● Data provided

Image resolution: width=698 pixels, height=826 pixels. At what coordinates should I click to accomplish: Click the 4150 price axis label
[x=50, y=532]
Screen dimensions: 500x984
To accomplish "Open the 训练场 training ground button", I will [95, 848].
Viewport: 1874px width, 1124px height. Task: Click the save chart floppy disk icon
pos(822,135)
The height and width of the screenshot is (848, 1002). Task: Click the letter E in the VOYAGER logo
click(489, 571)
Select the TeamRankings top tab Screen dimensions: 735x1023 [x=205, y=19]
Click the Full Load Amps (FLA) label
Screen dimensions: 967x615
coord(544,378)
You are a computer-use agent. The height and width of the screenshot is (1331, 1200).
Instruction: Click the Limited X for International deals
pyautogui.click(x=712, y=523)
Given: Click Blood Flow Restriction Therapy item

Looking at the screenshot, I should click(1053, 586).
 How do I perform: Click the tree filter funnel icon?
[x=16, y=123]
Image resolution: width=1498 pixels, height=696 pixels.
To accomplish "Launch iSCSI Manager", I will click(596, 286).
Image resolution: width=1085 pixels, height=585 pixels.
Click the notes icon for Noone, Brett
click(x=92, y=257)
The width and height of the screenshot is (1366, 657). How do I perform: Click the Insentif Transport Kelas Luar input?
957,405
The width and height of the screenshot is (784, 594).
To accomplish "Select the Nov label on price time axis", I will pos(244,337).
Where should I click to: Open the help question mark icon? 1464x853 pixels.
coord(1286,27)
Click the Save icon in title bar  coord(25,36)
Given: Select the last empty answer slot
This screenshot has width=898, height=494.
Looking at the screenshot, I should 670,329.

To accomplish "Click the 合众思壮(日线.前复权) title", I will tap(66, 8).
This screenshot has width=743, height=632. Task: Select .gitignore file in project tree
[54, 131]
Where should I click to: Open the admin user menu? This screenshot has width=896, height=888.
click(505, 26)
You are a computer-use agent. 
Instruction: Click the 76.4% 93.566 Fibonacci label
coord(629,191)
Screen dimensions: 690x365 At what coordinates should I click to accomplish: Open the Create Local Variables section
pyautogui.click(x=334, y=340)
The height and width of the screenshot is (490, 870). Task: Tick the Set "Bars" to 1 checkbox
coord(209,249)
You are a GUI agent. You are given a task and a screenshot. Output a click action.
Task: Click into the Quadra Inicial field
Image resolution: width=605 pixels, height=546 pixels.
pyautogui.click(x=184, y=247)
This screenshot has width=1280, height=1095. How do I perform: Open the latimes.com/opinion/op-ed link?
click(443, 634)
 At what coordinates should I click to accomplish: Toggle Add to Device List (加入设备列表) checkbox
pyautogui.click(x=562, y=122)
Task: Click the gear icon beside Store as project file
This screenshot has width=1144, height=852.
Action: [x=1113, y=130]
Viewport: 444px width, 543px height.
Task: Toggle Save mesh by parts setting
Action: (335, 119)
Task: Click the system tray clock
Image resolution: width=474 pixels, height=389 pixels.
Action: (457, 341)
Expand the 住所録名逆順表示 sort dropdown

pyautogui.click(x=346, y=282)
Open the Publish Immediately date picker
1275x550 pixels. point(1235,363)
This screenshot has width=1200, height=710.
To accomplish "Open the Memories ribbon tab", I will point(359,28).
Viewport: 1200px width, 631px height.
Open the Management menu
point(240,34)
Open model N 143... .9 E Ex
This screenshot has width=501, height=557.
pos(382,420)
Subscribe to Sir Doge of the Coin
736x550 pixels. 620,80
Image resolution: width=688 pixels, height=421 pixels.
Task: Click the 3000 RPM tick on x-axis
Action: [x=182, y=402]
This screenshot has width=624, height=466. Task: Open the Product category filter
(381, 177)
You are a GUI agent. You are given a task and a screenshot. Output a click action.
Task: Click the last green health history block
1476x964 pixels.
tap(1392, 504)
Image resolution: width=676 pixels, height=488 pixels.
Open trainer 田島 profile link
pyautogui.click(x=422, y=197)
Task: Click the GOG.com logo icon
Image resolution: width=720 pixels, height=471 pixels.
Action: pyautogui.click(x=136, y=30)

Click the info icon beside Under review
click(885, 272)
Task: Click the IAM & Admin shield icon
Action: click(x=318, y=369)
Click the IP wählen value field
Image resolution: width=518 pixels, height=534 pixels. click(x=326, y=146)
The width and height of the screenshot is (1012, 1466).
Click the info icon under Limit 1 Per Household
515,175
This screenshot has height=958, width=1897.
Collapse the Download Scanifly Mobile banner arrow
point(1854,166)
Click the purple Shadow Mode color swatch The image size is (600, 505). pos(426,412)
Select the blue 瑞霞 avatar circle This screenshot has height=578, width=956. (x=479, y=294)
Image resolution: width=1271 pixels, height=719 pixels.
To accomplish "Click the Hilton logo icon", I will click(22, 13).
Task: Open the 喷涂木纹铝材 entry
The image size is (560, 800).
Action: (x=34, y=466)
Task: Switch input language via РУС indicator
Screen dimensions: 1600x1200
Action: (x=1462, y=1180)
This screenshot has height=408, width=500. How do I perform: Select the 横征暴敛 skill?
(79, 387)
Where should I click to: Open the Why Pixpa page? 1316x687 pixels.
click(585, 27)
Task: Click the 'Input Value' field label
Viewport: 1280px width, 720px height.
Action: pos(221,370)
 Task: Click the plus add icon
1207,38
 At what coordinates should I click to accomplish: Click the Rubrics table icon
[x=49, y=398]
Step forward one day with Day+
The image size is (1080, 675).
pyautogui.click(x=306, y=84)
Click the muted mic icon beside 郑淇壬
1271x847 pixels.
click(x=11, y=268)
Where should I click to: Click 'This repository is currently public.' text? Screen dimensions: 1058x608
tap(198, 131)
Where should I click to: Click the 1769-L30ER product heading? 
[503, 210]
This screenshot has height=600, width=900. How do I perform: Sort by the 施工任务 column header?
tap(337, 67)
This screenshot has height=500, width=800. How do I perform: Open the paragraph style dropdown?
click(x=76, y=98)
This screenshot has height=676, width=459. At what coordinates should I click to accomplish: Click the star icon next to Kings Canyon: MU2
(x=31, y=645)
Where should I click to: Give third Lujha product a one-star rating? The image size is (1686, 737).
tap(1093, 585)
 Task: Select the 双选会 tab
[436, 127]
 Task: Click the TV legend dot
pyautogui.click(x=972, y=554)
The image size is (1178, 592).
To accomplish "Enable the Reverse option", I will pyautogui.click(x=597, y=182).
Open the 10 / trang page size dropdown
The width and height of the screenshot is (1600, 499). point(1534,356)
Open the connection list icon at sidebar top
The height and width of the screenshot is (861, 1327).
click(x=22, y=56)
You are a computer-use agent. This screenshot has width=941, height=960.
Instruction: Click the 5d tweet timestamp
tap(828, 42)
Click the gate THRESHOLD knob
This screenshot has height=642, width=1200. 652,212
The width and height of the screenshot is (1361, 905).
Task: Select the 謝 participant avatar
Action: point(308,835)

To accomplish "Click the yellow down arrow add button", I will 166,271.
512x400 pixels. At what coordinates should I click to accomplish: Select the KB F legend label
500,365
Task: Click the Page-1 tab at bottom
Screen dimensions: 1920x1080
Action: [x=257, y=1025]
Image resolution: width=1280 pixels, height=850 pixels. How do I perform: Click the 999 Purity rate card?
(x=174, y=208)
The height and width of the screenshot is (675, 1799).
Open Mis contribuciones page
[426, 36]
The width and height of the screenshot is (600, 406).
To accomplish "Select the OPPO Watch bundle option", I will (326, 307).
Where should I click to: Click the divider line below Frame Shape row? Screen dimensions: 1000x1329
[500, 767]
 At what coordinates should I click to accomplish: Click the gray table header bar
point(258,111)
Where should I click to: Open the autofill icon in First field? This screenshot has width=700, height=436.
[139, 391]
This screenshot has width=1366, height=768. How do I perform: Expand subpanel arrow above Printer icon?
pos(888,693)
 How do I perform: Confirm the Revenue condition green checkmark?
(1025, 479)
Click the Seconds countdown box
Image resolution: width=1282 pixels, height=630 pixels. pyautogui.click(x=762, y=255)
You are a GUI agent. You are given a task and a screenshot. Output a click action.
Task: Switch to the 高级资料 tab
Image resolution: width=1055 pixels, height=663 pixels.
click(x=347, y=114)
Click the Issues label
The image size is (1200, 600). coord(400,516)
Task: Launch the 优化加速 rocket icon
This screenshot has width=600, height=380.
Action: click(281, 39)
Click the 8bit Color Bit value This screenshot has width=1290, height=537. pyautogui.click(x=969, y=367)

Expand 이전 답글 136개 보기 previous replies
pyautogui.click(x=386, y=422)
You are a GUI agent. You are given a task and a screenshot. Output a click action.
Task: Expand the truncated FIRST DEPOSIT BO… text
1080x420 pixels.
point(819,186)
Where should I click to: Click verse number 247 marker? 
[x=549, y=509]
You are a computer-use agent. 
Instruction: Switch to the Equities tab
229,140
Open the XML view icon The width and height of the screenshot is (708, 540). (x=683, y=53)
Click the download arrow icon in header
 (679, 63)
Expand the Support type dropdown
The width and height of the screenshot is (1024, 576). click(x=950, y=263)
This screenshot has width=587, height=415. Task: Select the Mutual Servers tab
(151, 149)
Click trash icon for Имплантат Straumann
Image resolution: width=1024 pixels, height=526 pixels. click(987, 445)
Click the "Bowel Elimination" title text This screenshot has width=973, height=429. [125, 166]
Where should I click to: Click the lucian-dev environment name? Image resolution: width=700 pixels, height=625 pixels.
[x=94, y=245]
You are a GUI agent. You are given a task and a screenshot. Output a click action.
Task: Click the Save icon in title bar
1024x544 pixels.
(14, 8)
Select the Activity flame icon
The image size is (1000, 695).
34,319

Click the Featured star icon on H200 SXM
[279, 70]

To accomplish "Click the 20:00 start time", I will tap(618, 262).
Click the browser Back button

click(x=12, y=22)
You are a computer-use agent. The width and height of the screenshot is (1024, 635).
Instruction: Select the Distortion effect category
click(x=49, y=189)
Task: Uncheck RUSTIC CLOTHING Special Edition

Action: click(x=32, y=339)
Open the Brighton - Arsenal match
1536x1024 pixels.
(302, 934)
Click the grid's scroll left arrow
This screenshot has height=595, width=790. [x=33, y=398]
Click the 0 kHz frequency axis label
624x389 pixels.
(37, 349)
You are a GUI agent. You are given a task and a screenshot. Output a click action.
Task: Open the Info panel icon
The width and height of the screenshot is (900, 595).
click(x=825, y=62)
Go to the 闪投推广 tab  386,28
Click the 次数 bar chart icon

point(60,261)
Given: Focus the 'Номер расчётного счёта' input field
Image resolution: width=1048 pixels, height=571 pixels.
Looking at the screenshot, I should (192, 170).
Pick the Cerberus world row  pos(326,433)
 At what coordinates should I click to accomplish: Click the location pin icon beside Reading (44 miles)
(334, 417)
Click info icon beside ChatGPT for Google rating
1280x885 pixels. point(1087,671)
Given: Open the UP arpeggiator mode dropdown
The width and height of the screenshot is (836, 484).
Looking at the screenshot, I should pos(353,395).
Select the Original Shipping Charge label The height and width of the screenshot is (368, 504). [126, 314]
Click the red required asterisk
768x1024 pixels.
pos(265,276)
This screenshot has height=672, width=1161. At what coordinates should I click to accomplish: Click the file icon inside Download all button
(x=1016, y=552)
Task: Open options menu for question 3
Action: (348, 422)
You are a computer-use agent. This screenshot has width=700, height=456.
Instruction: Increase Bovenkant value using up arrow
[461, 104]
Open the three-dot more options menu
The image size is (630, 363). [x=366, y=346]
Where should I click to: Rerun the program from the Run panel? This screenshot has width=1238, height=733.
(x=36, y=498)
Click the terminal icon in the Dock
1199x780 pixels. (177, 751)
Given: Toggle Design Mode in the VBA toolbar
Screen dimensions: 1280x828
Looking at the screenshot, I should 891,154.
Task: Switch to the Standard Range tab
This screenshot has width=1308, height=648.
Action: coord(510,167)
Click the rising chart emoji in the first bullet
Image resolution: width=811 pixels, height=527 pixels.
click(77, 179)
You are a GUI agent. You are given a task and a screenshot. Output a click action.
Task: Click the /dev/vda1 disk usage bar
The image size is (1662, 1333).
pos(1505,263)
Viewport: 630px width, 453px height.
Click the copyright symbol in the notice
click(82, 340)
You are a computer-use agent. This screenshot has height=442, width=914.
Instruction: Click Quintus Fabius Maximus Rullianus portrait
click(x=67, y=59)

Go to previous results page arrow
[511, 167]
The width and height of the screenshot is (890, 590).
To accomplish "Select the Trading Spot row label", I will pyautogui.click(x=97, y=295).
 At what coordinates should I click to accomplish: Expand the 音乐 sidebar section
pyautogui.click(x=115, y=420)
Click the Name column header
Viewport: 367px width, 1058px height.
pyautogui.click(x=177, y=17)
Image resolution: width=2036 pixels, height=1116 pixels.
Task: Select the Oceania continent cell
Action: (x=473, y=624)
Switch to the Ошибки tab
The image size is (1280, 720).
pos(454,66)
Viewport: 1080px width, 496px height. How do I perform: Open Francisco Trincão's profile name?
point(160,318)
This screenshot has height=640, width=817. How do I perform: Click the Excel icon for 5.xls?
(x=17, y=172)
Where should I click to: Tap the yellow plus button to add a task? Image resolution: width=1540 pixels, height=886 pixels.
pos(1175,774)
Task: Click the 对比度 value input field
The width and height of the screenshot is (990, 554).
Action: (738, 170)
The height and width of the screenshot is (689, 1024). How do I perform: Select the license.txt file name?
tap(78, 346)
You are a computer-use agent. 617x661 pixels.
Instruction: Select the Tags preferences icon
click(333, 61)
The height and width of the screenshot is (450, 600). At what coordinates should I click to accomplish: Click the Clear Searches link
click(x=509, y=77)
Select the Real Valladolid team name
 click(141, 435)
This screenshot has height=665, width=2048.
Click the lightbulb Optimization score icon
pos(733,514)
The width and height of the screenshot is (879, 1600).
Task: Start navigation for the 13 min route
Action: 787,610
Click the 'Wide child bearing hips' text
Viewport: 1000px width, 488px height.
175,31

● What is expected
From the listing above, copy every line that holds the string "Launch".

● The answer
To accomplish "Launch iSCSI Manager", I will click(596, 286).
Task: Launch the 优化加速 rocket icon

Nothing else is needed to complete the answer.